これまでは一定の距離感を保っていてくれたその人が、はじめて触れてきた。
結局、この人もという失望は一瞬だった。
尊敬していた人や父のように慕っていた人が結局はただの男であった、という経験はとうの昔に済ませていたし、それは一度や二度ではなかった。
ゼロにどれだけの数字をかけても、結局はゼロであるのと同じように。
いつからか、失望に慣れてしまっていた。


ただ、そこにあるものが薄汚い欲望だけではないのかもしれないと、はじめて思った。
だからこそ、受け入れられたのかもしれないし、最後まで軽蔑することなく終えられたのかもしれない。
行為中というのは、実は結構考え事に適している。甘やかな熱に浮かされるのは最初だけで、その人の腕の中でただ、思考していた。

感情に名前をつけることは難しいということ。
たとえば、わたしが愛と呼んだものが相手にとっても愛であるか、といえばそうでないこともある。
わたしがどれだけ愛だと思って相手に渡しているつもりでも、わたしの愛を相手は執着と受け取ることもある。
同じように、わたしが欲情でしかないと切り捨ててきたものも、相手からしたら愛を手渡そうとしてきたのかもしれない。
自分の感情に名前をつけることができるのは、自分だけなのだ。
他人の感情に名前をつけることなんて、できない。


いつも悠然と構えているその人は、自分は想いを伝えることに不器用なのだと語った。
小鳥が啄むような口づけを何度も落としながら、わたしの髪を撫でてきつく抱きしめるその人からは、どうしようもない寂しさと愛情めいたものを感じた。
「好きだったこと、気づいてた?」
と抱きしめたままに問うてきたその人の薄い胸板に頬を寄せながら、「知りませんよ」とだけ答えた。
酔っているとき、これまでも何度か伝えようとしていたことに気づかないふりをしていた。
だから、同じように知らないふりをする。

特別、大事にしてもらっていたことくらい知っている。
そこにどんな感情があるのかなんて、わたしは知らないし、その感情にわたしが名前をつけることなんてできない。
一番可愛がってもらっていたのに、その人のもとを去ることを選んだ。
与えてもらったものを少しは返したくて、せめてその人の寂しさに寄り添いたくて。
雨のように降りしきる口づけを瞼を閉じて受け入れた。

浅い眠りから目覚めるたびに、わたしを抱き寄せて確かめるように強く抱きしめていた。
線の細い体からは考えられないほどの強さで抱きしめられて、「ずっと離れたくないな」と聞こえないくらい小さな声で言ったその言葉は本心のように思えた。
愛し子が眠りにつくのを見守るように、腕の中で眠るわたしの髪を撫でつけて、時折口づけを落としながら、わたしのことを「かわいい人」と呼んだその人に、わたし自身も愛情めいたものを感じていた。

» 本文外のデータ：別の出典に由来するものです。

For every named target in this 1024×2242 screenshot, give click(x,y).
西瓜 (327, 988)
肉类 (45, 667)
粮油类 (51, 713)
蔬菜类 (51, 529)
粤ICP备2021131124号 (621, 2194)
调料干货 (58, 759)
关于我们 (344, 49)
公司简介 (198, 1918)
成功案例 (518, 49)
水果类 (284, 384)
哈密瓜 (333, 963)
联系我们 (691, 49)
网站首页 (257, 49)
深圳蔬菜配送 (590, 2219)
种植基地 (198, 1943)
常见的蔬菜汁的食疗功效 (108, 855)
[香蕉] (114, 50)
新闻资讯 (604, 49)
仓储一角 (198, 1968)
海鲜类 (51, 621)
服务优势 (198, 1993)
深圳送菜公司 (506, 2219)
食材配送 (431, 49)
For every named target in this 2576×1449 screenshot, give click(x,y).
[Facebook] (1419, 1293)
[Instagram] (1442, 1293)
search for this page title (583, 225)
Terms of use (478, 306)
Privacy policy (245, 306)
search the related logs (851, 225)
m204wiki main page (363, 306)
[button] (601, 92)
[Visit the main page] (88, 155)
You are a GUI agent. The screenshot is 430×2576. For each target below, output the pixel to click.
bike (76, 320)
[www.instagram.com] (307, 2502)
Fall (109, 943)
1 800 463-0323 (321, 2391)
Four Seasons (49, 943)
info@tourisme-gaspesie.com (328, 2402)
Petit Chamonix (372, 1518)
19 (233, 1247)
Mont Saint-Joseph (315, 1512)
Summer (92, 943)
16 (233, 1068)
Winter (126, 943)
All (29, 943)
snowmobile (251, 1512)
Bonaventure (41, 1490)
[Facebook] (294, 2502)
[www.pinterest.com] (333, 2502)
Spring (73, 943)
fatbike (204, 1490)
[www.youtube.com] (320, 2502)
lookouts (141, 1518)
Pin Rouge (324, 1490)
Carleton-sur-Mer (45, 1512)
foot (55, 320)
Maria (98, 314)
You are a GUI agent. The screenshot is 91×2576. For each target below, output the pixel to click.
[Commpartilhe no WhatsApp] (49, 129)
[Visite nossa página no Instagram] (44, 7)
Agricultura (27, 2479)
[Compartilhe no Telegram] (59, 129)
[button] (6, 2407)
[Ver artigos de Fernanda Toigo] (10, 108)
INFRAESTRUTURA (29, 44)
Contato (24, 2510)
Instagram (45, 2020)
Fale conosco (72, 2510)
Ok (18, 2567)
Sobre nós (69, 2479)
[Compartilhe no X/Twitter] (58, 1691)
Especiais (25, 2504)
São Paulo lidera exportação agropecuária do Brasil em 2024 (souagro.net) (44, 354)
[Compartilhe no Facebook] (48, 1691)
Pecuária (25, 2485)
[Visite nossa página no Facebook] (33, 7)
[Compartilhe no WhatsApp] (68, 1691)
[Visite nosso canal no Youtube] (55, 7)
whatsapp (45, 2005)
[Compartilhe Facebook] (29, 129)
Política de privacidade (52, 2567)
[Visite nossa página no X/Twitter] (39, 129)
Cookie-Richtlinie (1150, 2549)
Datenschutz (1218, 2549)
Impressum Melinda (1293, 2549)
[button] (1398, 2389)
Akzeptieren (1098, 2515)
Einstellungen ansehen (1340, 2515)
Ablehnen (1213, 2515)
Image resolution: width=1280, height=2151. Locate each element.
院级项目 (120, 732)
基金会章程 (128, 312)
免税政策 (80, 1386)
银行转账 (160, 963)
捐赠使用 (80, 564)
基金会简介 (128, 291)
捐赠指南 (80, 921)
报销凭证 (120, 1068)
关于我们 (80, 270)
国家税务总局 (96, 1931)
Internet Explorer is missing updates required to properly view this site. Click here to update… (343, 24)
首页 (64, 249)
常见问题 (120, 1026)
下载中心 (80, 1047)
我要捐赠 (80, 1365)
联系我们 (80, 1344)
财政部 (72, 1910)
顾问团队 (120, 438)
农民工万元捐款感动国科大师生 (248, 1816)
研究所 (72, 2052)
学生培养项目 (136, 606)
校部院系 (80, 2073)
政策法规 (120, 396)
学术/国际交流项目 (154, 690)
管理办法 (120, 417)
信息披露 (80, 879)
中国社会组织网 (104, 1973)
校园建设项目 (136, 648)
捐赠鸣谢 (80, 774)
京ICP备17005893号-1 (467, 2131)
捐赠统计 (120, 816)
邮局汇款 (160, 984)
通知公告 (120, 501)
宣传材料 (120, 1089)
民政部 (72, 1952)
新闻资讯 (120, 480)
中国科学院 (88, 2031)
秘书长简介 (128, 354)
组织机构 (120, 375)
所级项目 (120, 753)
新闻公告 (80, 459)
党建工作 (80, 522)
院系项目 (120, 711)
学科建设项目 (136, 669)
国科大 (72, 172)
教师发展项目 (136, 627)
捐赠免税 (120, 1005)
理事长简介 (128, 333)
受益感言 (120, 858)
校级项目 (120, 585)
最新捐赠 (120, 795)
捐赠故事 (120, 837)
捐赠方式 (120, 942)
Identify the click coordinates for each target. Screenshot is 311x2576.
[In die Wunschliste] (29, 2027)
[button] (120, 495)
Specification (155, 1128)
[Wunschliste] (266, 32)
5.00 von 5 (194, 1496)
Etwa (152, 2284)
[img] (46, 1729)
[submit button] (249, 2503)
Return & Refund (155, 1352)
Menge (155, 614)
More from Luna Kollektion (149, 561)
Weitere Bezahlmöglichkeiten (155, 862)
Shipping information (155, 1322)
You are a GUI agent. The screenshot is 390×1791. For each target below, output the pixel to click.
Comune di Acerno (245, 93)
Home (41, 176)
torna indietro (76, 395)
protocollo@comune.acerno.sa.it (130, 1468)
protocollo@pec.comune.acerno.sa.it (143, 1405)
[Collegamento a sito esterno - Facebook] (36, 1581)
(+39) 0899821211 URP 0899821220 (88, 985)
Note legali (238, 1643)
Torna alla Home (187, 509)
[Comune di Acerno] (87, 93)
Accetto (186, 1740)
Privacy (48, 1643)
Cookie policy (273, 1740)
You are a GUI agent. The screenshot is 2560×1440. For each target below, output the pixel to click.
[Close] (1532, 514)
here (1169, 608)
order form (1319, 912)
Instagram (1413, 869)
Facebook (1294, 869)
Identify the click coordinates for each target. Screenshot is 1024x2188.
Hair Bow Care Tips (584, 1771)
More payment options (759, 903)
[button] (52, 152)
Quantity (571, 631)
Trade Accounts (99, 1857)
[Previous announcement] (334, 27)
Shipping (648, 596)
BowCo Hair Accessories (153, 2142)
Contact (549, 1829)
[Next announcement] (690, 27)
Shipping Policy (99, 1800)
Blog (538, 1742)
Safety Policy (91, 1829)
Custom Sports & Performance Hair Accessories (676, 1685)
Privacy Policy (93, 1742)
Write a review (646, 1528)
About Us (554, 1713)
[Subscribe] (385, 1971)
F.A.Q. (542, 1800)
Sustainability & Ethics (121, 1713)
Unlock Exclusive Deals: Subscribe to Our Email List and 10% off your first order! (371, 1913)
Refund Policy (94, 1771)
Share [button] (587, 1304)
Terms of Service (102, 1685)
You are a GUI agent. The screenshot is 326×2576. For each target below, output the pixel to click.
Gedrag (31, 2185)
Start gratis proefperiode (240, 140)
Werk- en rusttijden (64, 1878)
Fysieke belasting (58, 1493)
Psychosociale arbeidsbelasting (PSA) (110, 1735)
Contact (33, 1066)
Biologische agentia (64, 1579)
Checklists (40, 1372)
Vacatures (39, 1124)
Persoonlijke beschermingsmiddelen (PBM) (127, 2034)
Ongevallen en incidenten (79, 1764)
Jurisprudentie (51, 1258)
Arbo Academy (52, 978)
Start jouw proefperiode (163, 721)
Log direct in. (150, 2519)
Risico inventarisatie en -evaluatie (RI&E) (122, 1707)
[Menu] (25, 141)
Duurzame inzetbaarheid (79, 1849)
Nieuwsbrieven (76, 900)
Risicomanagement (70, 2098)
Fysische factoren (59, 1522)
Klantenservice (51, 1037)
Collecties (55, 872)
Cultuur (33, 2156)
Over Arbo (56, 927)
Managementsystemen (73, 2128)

そこに確かなものなどなくても、その人の与えてくれたものを欲情と呼んで切り捨ててしまうことは、ひどく悲しいことのように思えた。
そのくらい、その人の眼差しは優しい熱を帯びていた。
恋人や家族に向けるものとは違くても、そこには愛情のようなものがあったと思えたほうが、わたし自身も救われる。


相手の感情に名前をつけることなんてできないけれど、それをどう受け取るかもまたわたし次第なのだから。
だから、きっとーー

それは愛情めいたもの。
それは寂しさを埋めるもの。
そしてそれは、きっと祈りのようなもの。